FROM DELORES

On my way into a local thrift store, I passed by a homeless man. I’m not one to automatically jump to conclusions, but it was obvious. A shopping cart laden with aluminum cans was parked beside him. On his lap sat an overstuffed duffle bag and backpack. His sign read, “Hungry…please help.” I nodded to the man while passing by, feeling a little guilty. I used to give all panhandlers a buck or two but stopped when the local newspaper editorialist and my neighbor called me an enabler.

As I browsed through shelves of books, I caught a glimpse of the manager. Her normal cheery face displayed a scowl.

“What’s wrong?”

She clinched her fists. “Someone broke out one of the windows. Probably some kid.” She paced. “Thankfully, nothing was missing, but our damn security camera got hit. The repair guy can’t even get here until tomorrow.”

“I’m so sorry.”

She shrugged. “Happens.”

While continuing to browse, I noticed the homeless man had strolled in. He sat drinking a cup of coffee. Then, a guy pulled up in a brand new jet black convertible Mercedes. There’s only two reasons a guy drives to a thrift store in a new Mercedes; to get an inflated tax write off or to be an asshole. Since it wasn’t Dec. 31 and he wasn’t carrying anything, I figured it to be the latter.

“Anything good?” He asked.

I faked a smile. “There’s always something good. Just gotta look.”

He nodded, then gazed over at the homeless man. “Wasn’t it freezing last night?”

My jaw dropped.

“Not really,” the homeless man said.

“Well I thought it was cold as hell. Took the old broad out for dinner and we could barely finish our steaks.” He rubbed his stomach. “As I drove home, the Cristal still tingled on my tongue. I know you’ve never had it, but trust me. It’s great.”

The homeless man nodded.

“Anyway, on the way home it got so chilly, the old lady made me pull over and put the top up. It was cold man….brrrrrr.” He exaggerated a shivering motion. “You really look like you need a good steak, and a bath. Tell you what, here’s a buck. Why don’t you go buy yourself one of those lottery tickets?”

The homeless man nodded thank you and grinned. Then he refilled his coffee, continuing to browse through a magazine.

I was supposed to meet my husband for lunch in the café next store, so headed out. About ten minutes later, my husband showed up.

After kissing me hello, he pointed out the window. “Guy got a flat in his new Benz.”

“That sucks.”

As we ate, Mr. Mercedes stood aside his car, shouting at everyone in sight. We tried our best to ignore his ramblings. As we walked to our vehicle, the jackass screamed into his phone.

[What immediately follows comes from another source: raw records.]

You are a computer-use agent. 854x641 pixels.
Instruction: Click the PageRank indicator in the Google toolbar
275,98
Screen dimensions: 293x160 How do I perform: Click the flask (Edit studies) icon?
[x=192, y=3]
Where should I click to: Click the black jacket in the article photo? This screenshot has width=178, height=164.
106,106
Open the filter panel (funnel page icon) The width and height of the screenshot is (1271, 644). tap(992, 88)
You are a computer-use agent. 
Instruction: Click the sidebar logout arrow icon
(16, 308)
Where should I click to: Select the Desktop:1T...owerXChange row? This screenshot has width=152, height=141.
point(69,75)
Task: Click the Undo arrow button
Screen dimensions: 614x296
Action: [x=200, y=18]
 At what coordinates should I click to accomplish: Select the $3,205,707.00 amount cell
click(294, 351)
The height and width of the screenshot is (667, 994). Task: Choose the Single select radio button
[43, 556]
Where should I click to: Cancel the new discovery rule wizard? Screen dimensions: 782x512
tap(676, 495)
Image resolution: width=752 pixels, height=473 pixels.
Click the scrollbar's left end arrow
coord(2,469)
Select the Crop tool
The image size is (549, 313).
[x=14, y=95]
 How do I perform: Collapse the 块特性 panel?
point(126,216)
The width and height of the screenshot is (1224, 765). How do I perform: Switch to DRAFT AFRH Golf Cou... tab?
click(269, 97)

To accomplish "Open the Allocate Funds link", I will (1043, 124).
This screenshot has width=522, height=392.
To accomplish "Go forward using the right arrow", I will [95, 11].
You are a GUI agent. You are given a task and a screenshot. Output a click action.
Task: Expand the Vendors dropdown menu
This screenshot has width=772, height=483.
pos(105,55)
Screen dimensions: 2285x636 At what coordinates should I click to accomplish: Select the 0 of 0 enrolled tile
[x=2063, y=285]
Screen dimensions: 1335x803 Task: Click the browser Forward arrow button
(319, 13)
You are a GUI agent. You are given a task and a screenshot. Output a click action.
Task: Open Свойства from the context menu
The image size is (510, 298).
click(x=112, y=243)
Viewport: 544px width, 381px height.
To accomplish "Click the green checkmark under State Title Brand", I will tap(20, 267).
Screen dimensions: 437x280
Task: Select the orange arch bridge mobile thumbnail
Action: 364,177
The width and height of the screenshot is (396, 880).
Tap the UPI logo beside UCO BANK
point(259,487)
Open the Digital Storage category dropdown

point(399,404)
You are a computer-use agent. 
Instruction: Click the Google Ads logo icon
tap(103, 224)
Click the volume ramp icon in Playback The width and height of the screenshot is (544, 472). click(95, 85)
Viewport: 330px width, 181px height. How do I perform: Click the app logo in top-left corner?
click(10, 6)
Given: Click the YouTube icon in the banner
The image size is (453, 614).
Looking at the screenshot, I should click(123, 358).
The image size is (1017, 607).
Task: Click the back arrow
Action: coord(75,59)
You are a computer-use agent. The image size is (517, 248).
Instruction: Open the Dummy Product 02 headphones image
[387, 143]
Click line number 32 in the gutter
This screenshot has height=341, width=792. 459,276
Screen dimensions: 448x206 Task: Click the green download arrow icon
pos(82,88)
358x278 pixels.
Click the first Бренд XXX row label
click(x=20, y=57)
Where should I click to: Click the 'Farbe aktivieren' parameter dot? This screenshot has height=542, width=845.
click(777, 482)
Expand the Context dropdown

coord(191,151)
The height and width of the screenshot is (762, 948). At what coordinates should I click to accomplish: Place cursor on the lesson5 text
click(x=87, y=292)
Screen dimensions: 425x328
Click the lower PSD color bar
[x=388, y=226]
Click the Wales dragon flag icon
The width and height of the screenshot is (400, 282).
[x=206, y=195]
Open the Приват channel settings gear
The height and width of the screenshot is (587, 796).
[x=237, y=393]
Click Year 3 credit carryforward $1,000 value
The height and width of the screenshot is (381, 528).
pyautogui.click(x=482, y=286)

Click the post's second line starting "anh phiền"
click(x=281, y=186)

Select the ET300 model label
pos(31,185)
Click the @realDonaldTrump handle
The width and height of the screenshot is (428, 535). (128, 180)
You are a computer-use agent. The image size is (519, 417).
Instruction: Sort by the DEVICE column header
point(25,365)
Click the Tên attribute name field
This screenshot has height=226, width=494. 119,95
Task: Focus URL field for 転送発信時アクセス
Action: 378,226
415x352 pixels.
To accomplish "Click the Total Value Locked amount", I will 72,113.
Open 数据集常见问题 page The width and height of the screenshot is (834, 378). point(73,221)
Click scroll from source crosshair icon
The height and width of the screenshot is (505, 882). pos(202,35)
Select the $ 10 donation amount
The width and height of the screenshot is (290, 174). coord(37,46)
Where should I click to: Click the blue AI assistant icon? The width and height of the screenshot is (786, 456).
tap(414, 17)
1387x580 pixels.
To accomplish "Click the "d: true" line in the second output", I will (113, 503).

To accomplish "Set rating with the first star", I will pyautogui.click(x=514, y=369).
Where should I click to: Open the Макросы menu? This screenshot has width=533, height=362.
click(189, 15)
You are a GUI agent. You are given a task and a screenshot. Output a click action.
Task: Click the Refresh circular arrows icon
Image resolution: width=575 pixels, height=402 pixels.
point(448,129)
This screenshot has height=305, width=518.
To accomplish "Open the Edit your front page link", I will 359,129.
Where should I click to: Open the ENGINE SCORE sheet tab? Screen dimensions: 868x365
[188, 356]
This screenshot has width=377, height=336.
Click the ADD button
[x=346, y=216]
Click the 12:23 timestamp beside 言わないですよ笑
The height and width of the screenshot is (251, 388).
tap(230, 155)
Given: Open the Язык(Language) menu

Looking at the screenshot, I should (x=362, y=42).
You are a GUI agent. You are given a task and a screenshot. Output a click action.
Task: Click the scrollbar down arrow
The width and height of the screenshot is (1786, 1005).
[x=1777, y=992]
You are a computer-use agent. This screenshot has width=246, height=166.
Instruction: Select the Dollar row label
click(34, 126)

“What do you mean? I’ve got *** to do.” He paced back and forth in front of his bumper. Then he clicked off his phone, and asked my husband for a light.

“That sucks, buddy,” my husband said, reaching for his lighter.

“Some mother****er slashed two of my tires, and the goddamn tow truck can’t get here for two ****ing hours.”

“That’s awful,” I said, shaking my head. “And too bad the security camera is broken. Doesn’t seem likely they’ll ever catch the mother****er.”

CRITIQUE

>Didn't believe it, not for a second. Most rich I know try to stay away from places with homeless people. If they HAVE to go where there are homeless, they do their best to ignore them and get away from them as quickly as possible, unless they're doing some kind of charity work, because they don't want pestered or worse (like slashed tires). For a rich guy to actually TAUNT a homeless guy...it's just not going to happen unless he knows the homeless guy personally and hates him for some reason, but some random homeless guy? Not happening.

If you could write it like the rich guy knows and hates the homeless guy, maybe a former business partner or someone who cheated with the rich guy's wife or something like that, and then had a run of bad luck, I might believe it.